Il genocidio in atto a Gaza è un fatto: la bestemmia è di chi strumentalizza Segre e la Shoah
DA LA FIONDA (Di Giuseppe D’Elia)
Il caso Segre, esploso in questi giorni, è letteralmente la punta dell’iceberg di una montagna ghiacciata di propaganda con la quale si cerca di sommergere e soffocare ogni tentativo di far comprendere la concretezza e la serietà dei crimini di cui è accusato il governo israeliano in carica, da entrambe le corti internazionali di giustizia, ovvero: a) l’International Court of Justice (ICJ), che si occupa di giudicare gli Stati; b) l’International Criminal Court (ICC), che invece processa le singole condotte individuali.
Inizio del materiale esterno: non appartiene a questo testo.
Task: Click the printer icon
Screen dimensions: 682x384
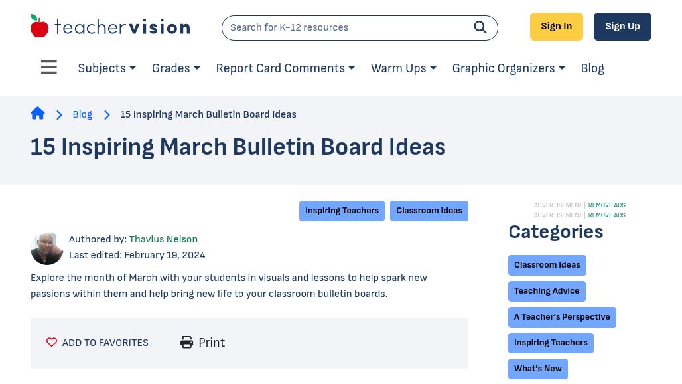Action: pyautogui.click(x=187, y=343)
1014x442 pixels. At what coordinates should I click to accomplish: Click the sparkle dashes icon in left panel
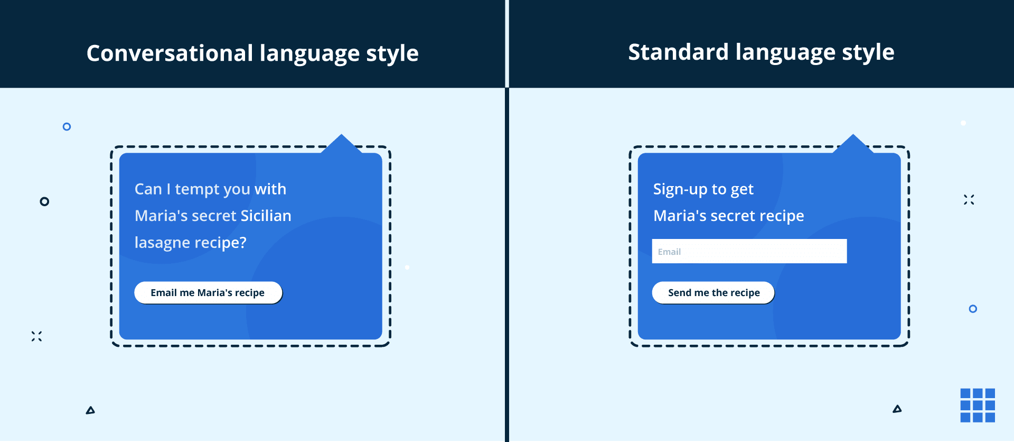click(x=36, y=336)
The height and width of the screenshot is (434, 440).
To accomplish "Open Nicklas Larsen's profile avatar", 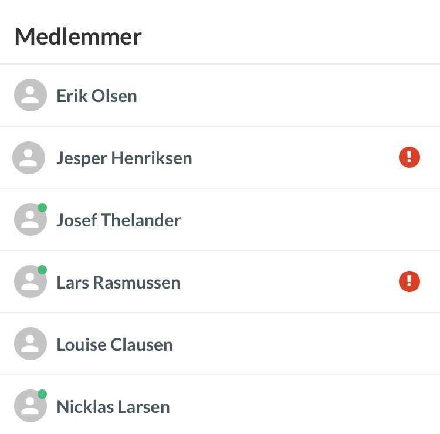I will [x=29, y=406].
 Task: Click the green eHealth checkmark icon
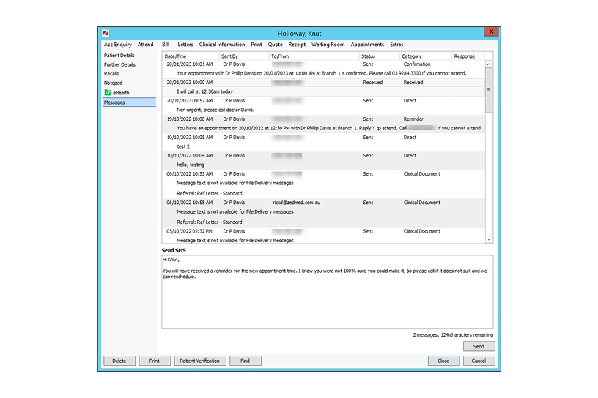coord(108,93)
Sono passati ormai quattro mesi da quando le accuse di genocidio, mosse dal Sudafrica contro Israele, sono state reputate credibili dalla Corte Internazionale di Giustizia (ICJ) – di seguito CIG – che ha emesso pertanto una Ordinanza per l’esecuzione di misure cautelari, nel caso “Sudafrica contro Israele”, con specifico riferimento all’applicazione della Convenzione per la prevenzione e la repressione del crimine di genocidio nella Striscia di Gaza.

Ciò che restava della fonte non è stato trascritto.